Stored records

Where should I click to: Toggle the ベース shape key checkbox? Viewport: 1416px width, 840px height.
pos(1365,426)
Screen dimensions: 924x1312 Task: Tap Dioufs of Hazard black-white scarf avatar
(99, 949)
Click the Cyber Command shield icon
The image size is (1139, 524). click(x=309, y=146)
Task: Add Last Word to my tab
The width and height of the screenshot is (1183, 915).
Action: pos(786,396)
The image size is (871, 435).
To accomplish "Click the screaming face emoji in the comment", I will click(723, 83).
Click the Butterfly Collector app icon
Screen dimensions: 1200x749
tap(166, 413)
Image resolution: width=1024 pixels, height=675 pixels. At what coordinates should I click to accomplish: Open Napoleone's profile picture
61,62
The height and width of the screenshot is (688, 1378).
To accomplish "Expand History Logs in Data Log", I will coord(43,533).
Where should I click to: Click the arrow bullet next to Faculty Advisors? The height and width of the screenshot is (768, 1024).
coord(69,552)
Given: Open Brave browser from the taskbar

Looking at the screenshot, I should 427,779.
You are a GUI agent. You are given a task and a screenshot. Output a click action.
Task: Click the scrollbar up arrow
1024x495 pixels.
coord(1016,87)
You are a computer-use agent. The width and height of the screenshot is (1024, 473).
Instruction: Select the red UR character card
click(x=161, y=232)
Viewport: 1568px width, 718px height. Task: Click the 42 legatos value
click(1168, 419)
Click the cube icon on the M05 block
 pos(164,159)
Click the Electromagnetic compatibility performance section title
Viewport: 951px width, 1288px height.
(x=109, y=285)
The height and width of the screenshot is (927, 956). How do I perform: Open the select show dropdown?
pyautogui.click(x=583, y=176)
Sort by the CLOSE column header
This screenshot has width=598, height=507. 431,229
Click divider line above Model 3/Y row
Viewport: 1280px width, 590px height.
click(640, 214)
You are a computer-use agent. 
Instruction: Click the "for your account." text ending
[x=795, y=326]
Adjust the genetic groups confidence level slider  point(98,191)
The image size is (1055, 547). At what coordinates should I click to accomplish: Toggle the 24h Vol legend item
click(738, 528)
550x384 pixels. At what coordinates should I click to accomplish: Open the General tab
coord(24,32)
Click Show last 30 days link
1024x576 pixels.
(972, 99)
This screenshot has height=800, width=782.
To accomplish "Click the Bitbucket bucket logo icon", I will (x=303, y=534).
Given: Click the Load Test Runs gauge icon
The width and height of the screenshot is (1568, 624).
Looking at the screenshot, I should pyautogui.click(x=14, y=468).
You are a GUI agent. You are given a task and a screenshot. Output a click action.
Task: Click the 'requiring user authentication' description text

▶ **Goal of the exercise**: In full and without alteration, retype the entries above.

▶ **Expected answer**:
Where should I click to: Toggle the ベース shape key checkbox? Viewport: 1416px width, 840px height.
pos(1365,426)
Screen dimensions: 924x1312 Task: Tap Dioufs of Hazard black-white scarf avatar
(99, 949)
Click the Cyber Command shield icon
The image size is (1139, 524). click(x=309, y=146)
Task: Add Last Word to my tab
The width and height of the screenshot is (1183, 915).
Action: pos(786,396)
The image size is (871, 435).
To accomplish "Click the screaming face emoji in the comment", I will click(723, 83).
Click the Butterfly Collector app icon
Screen dimensions: 1200x749
tap(166, 413)
Image resolution: width=1024 pixels, height=675 pixels. At what coordinates should I click to accomplish: Open Napoleone's profile picture
61,62
The height and width of the screenshot is (688, 1378).
To accomplish "Expand History Logs in Data Log", I will coord(43,533).
Where should I click to: Click the arrow bullet next to Faculty Advisors? The height and width of the screenshot is (768, 1024).
coord(69,552)
Given: Open Brave browser from the taskbar

Looking at the screenshot, I should 427,779.
You are a GUI agent. You are given a task and a screenshot. Output a click action.
Task: Click the scrollbar up arrow
1024x495 pixels.
coord(1016,87)
You are a computer-use agent. The width and height of the screenshot is (1024, 473).
Instruction: Select the red UR character card
click(x=161, y=232)
Viewport: 1568px width, 718px height. Task: Click the 42 legatos value
click(1168, 419)
Click the cube icon on the M05 block
 pos(164,159)
Click the Electromagnetic compatibility performance section title
Viewport: 951px width, 1288px height.
(x=109, y=285)
The height and width of the screenshot is (927, 956). How do I perform: Open the select show dropdown?
pyautogui.click(x=583, y=176)
Sort by the CLOSE column header
This screenshot has width=598, height=507. 431,229
Click divider line above Model 3/Y row
Viewport: 1280px width, 590px height.
click(640, 214)
You are a computer-use agent. 
Instruction: Click the "for your account." text ending
[x=795, y=326]
Adjust the genetic groups confidence level slider  point(98,191)
The image size is (1055, 547). At what coordinates should I click to accomplish: Toggle the 24h Vol legend item
click(738, 528)
550x384 pixels. At what coordinates should I click to accomplish: Open the General tab
coord(24,32)
Click Show last 30 days link
1024x576 pixels.
(972, 99)
This screenshot has height=800, width=782.
To accomplish "Click the Bitbucket bucket logo icon", I will (x=303, y=534).
Given: Click the Load Test Runs gauge icon
The width and height of the screenshot is (1568, 624).
Looking at the screenshot, I should pyautogui.click(x=14, y=468).
You are a GUI agent. You are given a task and a screenshot. Output a click action.
Task: Click the 'requiring user authentication' description text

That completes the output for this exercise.